[Opening The data section]

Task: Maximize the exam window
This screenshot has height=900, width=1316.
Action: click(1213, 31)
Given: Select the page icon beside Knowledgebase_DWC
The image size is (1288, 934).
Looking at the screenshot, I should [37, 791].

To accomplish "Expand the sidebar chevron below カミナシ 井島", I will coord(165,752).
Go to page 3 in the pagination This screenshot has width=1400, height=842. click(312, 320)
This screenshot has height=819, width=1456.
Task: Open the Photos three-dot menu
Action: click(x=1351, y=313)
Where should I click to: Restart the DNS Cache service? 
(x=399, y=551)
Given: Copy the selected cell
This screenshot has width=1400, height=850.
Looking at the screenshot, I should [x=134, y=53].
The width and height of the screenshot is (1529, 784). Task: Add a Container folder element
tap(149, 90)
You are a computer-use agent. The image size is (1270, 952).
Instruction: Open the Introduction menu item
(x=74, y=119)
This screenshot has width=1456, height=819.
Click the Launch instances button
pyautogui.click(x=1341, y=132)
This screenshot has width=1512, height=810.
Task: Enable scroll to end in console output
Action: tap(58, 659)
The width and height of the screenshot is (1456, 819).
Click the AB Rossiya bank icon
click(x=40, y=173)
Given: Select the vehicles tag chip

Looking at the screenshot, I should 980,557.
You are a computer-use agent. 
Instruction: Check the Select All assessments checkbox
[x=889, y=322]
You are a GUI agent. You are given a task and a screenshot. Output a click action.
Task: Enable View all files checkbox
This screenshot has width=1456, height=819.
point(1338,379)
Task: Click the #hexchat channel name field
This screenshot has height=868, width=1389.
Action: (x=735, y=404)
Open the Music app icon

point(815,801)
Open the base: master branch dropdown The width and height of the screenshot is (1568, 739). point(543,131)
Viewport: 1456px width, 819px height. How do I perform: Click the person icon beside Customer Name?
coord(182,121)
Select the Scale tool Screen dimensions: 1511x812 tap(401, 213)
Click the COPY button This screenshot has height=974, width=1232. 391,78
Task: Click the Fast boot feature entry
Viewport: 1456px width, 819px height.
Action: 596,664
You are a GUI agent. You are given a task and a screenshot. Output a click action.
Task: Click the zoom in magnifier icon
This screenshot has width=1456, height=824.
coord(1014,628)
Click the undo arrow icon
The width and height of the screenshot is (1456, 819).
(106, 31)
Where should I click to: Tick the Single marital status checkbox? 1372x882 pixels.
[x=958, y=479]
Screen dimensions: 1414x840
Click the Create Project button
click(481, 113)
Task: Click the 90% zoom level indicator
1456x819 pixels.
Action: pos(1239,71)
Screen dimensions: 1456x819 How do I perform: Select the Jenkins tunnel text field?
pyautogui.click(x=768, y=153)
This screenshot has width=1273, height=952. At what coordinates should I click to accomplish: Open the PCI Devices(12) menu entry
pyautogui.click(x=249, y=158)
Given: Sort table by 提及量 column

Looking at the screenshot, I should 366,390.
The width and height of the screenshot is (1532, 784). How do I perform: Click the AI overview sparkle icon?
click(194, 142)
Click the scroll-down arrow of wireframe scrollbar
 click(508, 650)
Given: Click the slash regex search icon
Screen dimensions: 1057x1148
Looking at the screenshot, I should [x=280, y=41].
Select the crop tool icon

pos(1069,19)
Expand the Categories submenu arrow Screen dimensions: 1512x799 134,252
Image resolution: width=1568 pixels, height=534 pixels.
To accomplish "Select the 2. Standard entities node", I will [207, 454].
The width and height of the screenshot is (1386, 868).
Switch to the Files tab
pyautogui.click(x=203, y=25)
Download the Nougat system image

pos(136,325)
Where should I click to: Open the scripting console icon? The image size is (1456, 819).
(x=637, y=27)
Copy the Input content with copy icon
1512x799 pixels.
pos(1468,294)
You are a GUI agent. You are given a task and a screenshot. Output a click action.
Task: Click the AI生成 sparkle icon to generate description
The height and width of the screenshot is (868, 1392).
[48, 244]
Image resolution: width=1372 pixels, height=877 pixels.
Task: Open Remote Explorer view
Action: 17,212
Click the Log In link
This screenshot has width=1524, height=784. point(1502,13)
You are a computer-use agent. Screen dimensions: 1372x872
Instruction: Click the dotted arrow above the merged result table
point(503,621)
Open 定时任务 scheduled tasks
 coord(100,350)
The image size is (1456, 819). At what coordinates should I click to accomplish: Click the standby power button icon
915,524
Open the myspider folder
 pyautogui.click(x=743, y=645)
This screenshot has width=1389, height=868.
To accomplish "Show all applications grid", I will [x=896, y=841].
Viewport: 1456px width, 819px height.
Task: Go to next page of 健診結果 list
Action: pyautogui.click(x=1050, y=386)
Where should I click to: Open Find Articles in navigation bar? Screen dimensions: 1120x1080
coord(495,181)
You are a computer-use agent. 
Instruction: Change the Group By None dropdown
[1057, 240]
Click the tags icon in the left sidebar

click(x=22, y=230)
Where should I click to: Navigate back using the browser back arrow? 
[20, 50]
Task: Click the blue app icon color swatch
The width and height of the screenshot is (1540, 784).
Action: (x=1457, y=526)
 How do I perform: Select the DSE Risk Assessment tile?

[Closing The data section]

**Task details**. All lines from the one containing "The width and height of the screenshot is (1540, 784)." through the end of the data, and no others, are to be given again word for word.

**Exercise solution**.
The width and height of the screenshot is (1540, 784).
Action: (x=1457, y=526)
 How do I perform: Select the DSE Risk Assessment tile?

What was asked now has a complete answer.